Senior Stennis Fellows, who number over 190 since the inaugral class in the 103rd Congress, have completed the Stennis Congressional Staff Fellows Program. While some have moved to careers in the private sector or other government arenas, all remain committed to the institution of Congress where they have spent a significant portion of their careers and have made valuable contributions.
In particular, the Senior Fellows are working to: Develop ongoing congressional staff development opportunities;
Provide a forum for the discussion of issues (external and internal) that impact the effectiveness of the Congress;
Act as a resource for Congressional leaders, Members, staff, the press and general public on the role and operation of the Congress;
Expand the network of individuals and organizations who are concerned with the long-term effectiveness of Congress;
Senior Stennis Fellows are currently considering two types of new projects: (1) to assist in the professional development of congressional staff; and (2) to improve efforts to educate the public on the role of the national legislature. A Senior Fellows Reunion and Celebration event – the first major gathering of Stennis Fellows across the classes – was held on Monday, April 29, 2002.
Senior Fellows Potential Projects
During the Planning Session, Senior Fellows identified a number of potential projects that they would like to pursue, building on work done by a Senior Fellows Planning Group. A task force for each project will be established based on the interest of all Senior Fellows. Each task force will be asked to further research and develop the project, including the development of a timeline, and implement the project, in coordination with the Stennis Center.
Projects to assist in the development of congressional staff
Education, training and resource handbook/information for junior/new staff – Targeted for junior and/or new congressional staff, this project would include the development of a handbook on research and writing. It would include information on writing constituent letters, floor statements and issue briefs. It would also provide information on resources (books, web pages, etc.) for researching both issues and the legislative process.

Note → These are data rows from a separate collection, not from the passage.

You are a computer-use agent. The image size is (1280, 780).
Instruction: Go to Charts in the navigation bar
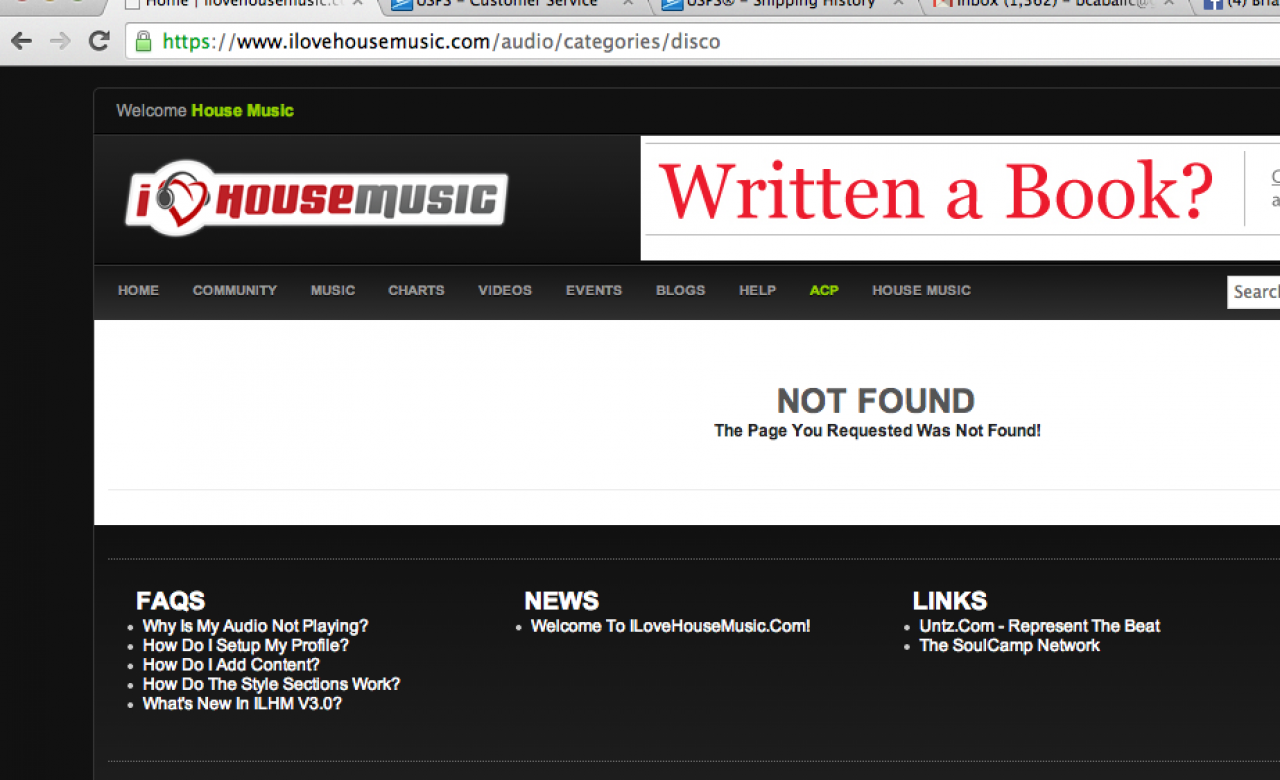[x=416, y=290]
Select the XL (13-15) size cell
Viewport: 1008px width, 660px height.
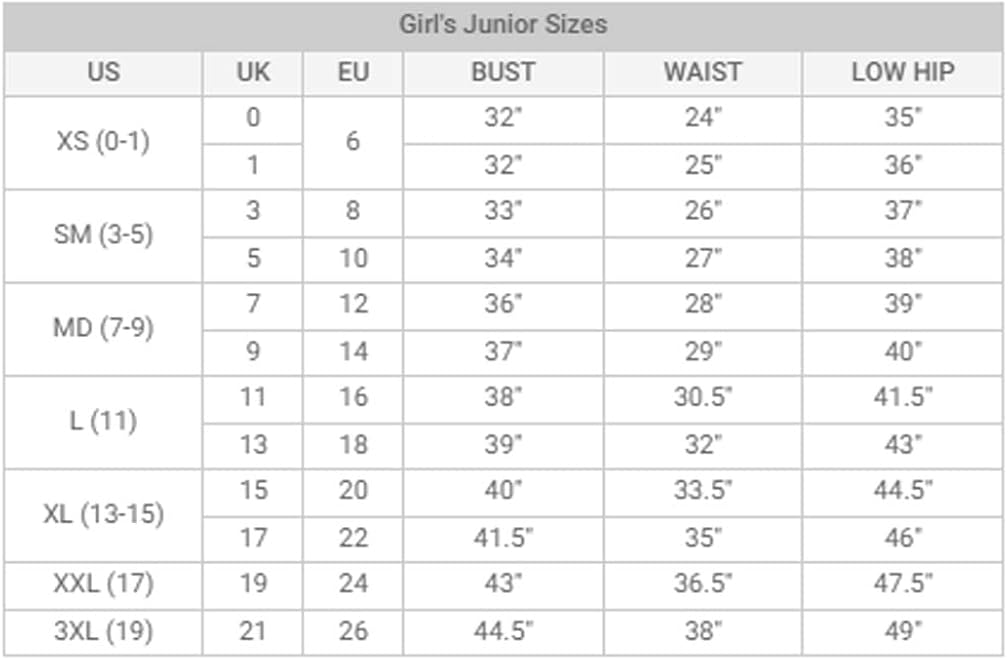pos(103,514)
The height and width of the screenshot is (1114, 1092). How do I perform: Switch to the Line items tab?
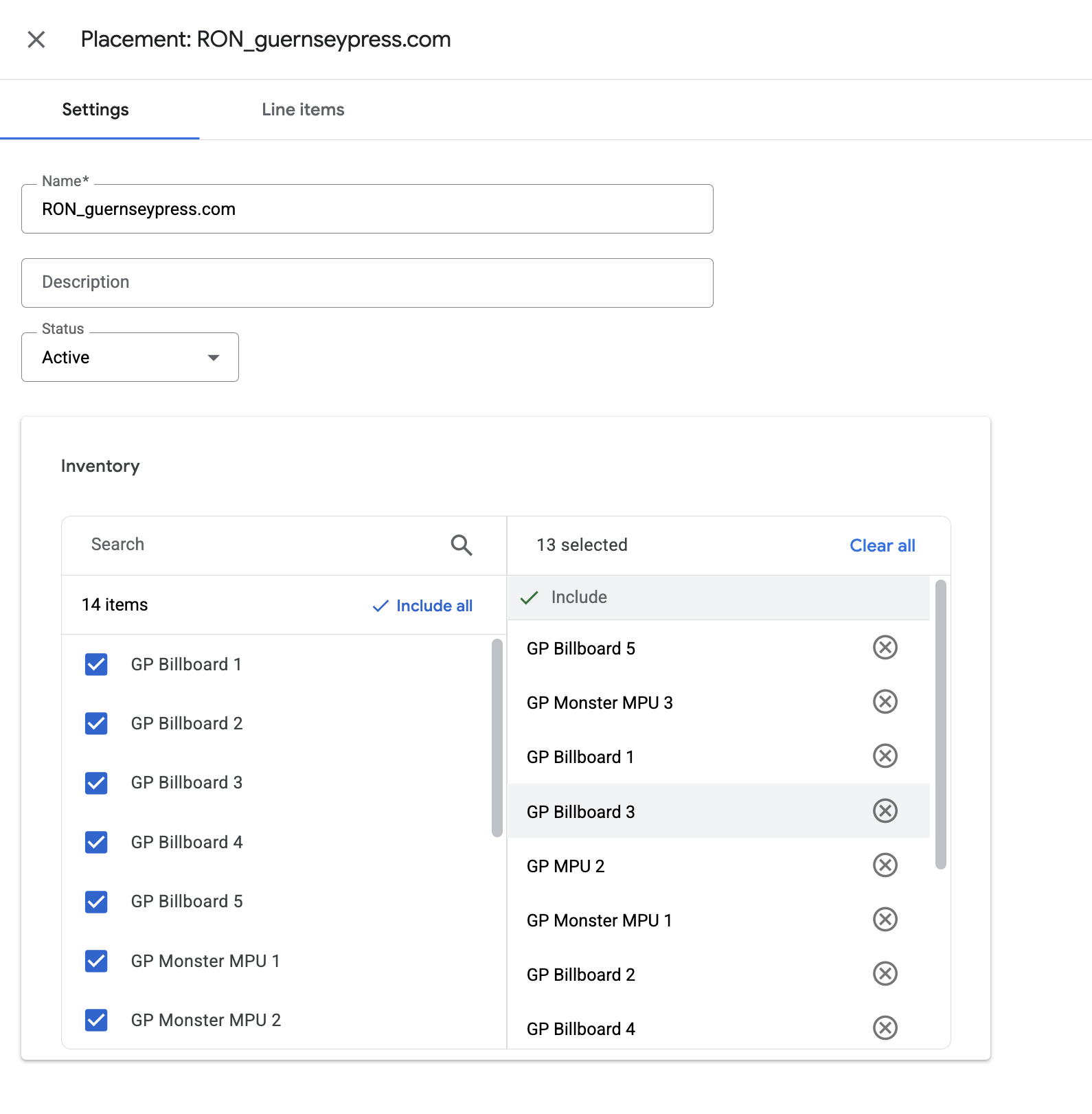coord(303,110)
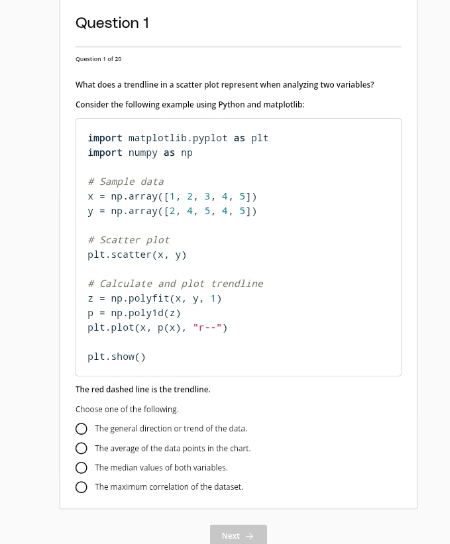The image size is (450, 544).
Task: Click the "# Calculate and plot trendline" comment
Action: 175,284
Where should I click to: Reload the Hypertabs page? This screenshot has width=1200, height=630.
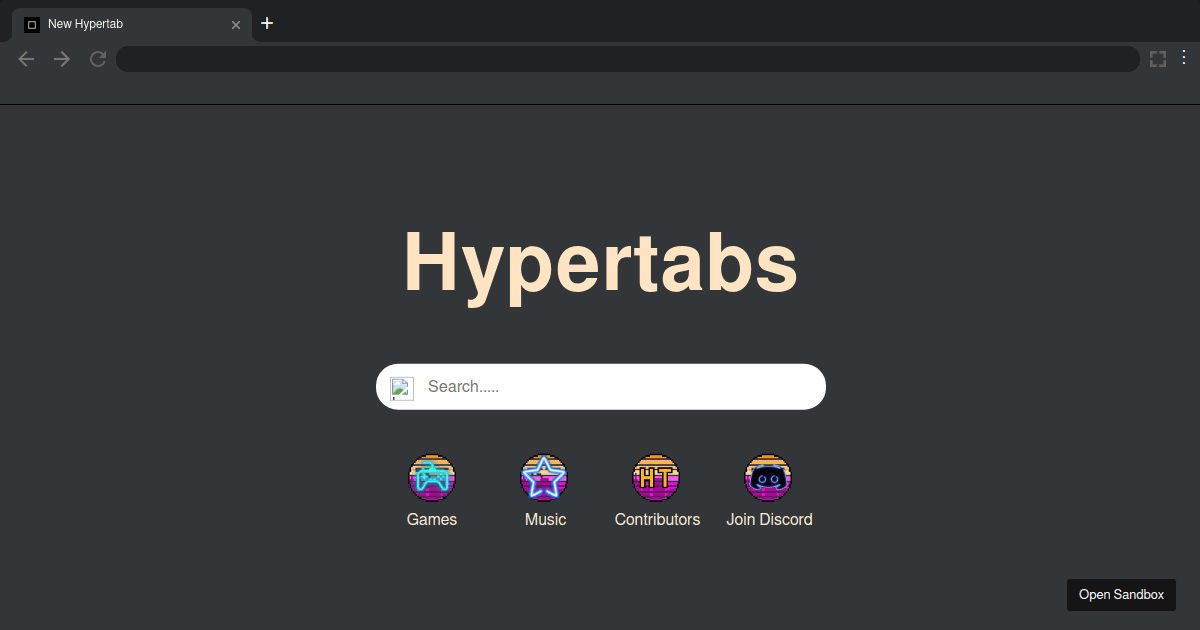[97, 59]
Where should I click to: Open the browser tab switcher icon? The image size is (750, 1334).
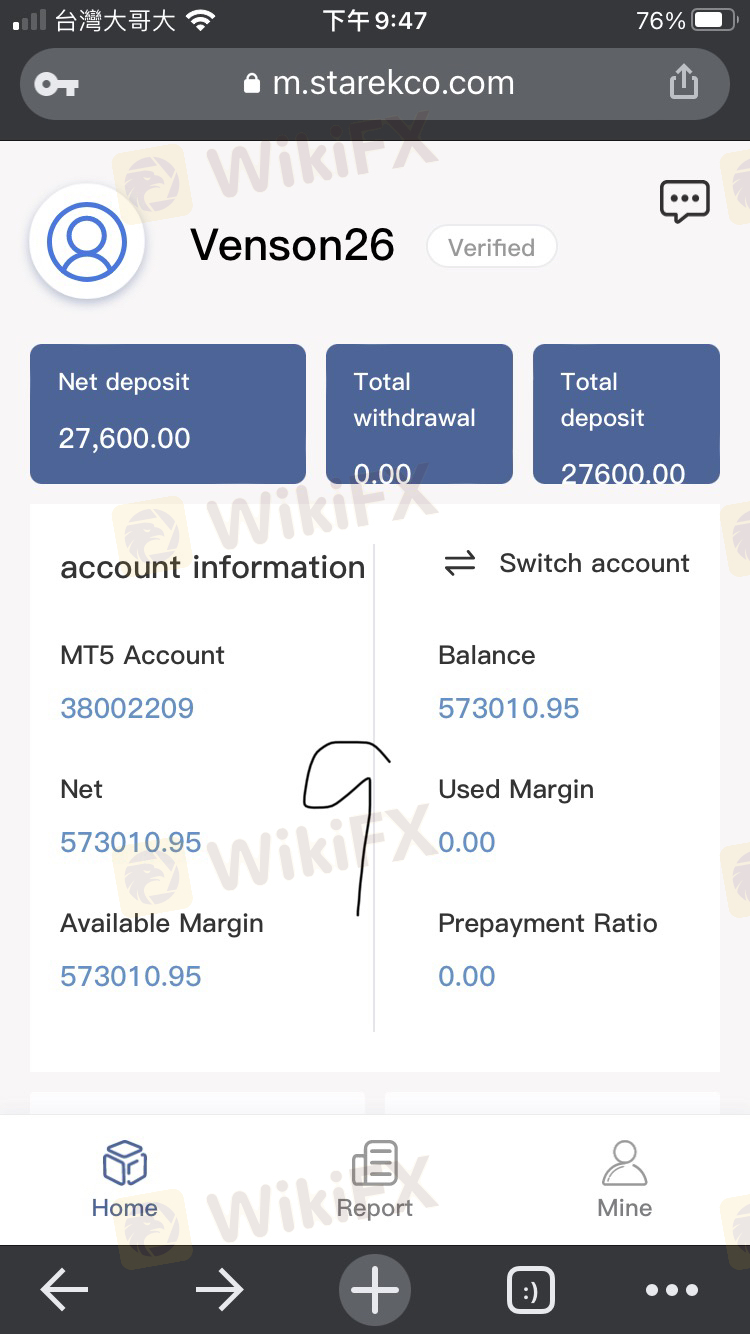coord(530,1291)
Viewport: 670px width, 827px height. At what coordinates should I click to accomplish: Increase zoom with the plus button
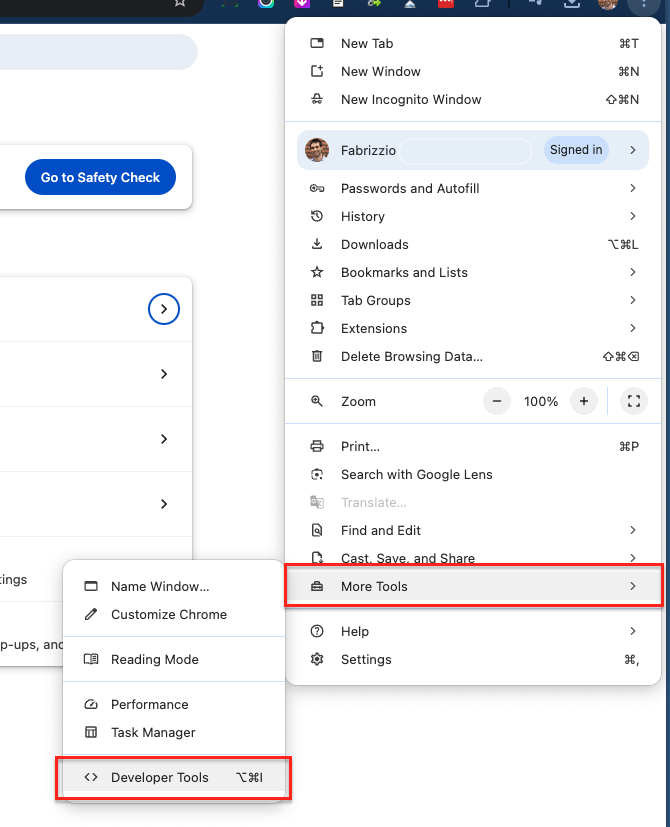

The project would also explore the development of a web site that could provide links to other resource pages. The Handbook on writing and research might also be available through the web site. The Handbook and the web site would be tied to a training program that would introduce new staff to available resources.
Proposed next steps for the project are to (1) inventory what organizations are proposing to do or are currently doing in this arena; (2) to begin to assemble the resources currently available; and (3) to explore the web site possibility.
Outreach to Interns:
Existing educational programs for interns focus on textbook “hows and whys.” A Stennis Fellows program can offer interns selected on the basis of merit a series of regular, seminar-type sessions presented by Senior Stennis Fellows to discuss the “real Congress” from the perspective of working senior staff members and former staff members. This could encourage promising interns to return to the Hill as staff, provide promising interns insights that will serve them in related, non-Hill careers, and generally better equip a group that can become leading citizens after their experiences. The size of the intern groups would be limited in order to facilitate give and take. This could be made available via Congressional offices (which will entail some method of determining which offices, how many and which interns, etc. will be involved). It also could be offered via colleges and universities that operate Washington semester programs – so that the program could be made available to all the interns or participants in such a program.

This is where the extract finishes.